Il “sistema” Mose va smantellato. Di chi fu l’idea? Fu partorita dall’Iri di Romano Prodi

5 Giu 2014 14:53 - di Silvano Moffa

Più norme non significa meno corruzione. Anzi, più è spesso il reticolo legislativo, più alto è il rischio che venga perforato, aggirato, eluso. Il ribollente, disgustoso calderone del maleodorante malaffare delle tangenti sulle grandi opere pubbliche, dall’Expo al Mose, passando per le centinaia di altre opere incompiute del nostro sciagurato Paese oggetto di inchieste della magistratura, ripropone la vecchia questione di come , con quali mezzi e attraverso quali forme, garantire il rispetto della legalità e la corretta realizzazione di quel che viene appaltato. Dopo lo scandalo della Laguna, vedrete, ne sentiremo di tutti i colori. Ognuno proporrà la sua ricetta, potete giurarci. Ha un bel dire, il procuratore aggiunto di Venezia, Carlo Nordio, che non servono inasprimenti di sanzioni né nuove legge per cambiare un sistema bacato; che il marcio  si annida laddove proliferano norme, codicilli e regolamenti spesso contraddittori e poco decifrabili. Parole, le sue, che dovrebbero far riflettere e convincere chi di dovere (in primis, Parlamento e Governo) a cambiare  davvero registro.

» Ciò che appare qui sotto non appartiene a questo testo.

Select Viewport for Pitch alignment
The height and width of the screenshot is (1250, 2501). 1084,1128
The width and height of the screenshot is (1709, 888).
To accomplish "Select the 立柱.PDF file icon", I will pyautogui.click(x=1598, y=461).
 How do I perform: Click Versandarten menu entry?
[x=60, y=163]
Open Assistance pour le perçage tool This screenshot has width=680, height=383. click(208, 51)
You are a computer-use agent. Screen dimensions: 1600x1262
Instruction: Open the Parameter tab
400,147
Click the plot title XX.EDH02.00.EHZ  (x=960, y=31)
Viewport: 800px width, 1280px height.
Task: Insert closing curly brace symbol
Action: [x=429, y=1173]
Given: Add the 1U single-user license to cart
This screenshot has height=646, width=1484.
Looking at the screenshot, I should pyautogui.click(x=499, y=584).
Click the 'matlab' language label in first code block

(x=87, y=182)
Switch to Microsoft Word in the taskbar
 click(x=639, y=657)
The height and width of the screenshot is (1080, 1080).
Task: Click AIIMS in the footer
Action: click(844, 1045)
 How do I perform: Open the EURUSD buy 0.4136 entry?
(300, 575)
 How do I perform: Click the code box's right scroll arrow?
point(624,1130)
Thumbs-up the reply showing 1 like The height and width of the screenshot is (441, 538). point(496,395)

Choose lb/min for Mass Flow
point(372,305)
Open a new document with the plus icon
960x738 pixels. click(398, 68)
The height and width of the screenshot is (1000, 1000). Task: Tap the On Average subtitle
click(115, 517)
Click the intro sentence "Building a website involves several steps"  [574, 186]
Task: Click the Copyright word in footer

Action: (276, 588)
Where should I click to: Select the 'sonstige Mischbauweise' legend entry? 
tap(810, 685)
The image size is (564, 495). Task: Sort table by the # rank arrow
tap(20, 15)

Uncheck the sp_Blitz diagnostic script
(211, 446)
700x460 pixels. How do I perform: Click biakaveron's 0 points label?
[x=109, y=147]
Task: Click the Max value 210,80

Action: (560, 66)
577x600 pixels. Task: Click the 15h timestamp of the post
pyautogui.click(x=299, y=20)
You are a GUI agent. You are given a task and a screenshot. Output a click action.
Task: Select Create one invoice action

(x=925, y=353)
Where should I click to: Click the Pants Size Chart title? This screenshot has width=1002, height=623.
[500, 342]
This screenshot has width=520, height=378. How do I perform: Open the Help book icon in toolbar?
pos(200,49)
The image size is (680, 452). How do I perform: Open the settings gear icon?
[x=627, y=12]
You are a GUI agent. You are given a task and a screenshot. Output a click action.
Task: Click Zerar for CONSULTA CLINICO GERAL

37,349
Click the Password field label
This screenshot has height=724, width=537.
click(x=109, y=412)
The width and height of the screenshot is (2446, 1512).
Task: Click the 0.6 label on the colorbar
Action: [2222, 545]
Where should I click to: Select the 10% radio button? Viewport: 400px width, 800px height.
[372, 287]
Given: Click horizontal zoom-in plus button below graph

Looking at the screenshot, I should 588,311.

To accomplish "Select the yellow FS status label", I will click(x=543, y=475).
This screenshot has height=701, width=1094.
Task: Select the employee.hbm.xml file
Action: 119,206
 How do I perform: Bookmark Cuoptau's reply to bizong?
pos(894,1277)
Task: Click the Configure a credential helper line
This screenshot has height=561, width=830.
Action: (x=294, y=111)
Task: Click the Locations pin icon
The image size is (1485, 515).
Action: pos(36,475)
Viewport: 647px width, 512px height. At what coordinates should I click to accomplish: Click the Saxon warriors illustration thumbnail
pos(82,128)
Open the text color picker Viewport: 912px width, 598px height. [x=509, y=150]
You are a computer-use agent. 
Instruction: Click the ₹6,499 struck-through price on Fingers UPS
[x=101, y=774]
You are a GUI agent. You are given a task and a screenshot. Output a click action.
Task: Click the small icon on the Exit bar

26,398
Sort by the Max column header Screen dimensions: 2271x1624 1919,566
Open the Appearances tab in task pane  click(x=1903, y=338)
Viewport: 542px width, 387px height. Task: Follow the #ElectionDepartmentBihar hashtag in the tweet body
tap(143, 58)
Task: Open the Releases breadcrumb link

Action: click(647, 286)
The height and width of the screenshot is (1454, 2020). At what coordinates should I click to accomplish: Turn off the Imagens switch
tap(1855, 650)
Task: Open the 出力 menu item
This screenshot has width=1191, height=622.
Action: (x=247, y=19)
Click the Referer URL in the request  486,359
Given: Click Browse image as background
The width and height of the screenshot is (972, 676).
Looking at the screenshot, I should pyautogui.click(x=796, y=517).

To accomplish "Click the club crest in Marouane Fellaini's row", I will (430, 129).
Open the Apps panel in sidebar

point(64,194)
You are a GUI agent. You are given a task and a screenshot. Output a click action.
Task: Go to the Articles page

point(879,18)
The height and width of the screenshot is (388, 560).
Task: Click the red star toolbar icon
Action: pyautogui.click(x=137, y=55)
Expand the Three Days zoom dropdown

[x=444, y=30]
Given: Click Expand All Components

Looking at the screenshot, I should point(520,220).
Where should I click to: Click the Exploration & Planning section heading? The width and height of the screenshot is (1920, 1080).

“La madre della corruzione, 20 anni fa come oggi, non è solo l’avidità umana, ma appunto la complessità delle leggi”, sottolinea il magistrato. “Al di là della inchiesta di oggi , voglio ricordare quanto scrissi già 15 anni fa: una delle cause della corruzione deriva dalla farraginosità delle leggi, dal numero delle leggi e dalla loro incomprensibilità e da una diffusione di competenze che rende difficile individuare le varie responsabilità”. Ragionamento sacrosanto, che non fa una piega. Eppure, già si odono squilli assordanti di chi guarda il dito quando il saggio indica la luna. Invece, basterebbe ripercorrere la storia del Mose, dalle sue origini fino alla retata di oggi, per cogliere l’essenza profonda dei problemi con cui bisogna misurarsi se si vuole evitare ulteriore disdoro al nostro Paese e restituire onorabilità alla sua classe dirigente. Il sistema delle “paratoie mobili” messo in piedi per salvare Venezia dall’acqua alta è un esempio evidente di come si possa, in virtù delle deroghe, sconfinare nell’illecito.

Siamo a metà degli anni Ottanta, tanto per intenderci, quando nell’ufficio di Ettore Bernabei, patron di Italstat, una costola dell’Iri guidata da Romano Prodi, nasce l’idea di affidare al fior fiore dell’imprenditoria italiana la realizzazione di un’opera di così alto valore tecnico  e di ancor più consistente tenore finanziario. Debutta così il Consorzio Venezia Nuova, un pool di imprese private che diventa, grazie ad una legge speciale, contraente unico. Si consente, in pratica, ad un soggetto privato di agire in regime di monopolio. E’ questo soggetto che pianifica, progetta e realizza, e ottiene di adeguare i prezzi con il dilatarsi dei tempi di esecuzione : da 400 milioni iniziali l’opera finale costerà 7 miliardi. Ovviamente il tutto  senza lo straccio di una gara. Il Consorzio riceve soldi pubblici da spalmare a destra e a manca, per superare intoppi, sfuggire ai controlli, ottenere permessi. E lo Stato, che elargisce denaro e promette meraviglie, nel frangente dove è finito? Semplice : è scomparso. Ha abdicato al suo ruolo, alle sue funzioni, lascia correre. Ci fermiamo qui, ma il racconto potrebbe continuare. E’ già abbastanza per capire che il sistema, questo sistema va rigirato come un calzino, smontato, gettato via. Prima di varare  nuove norme, si cancellino almeno quelle che hanno procurato danni.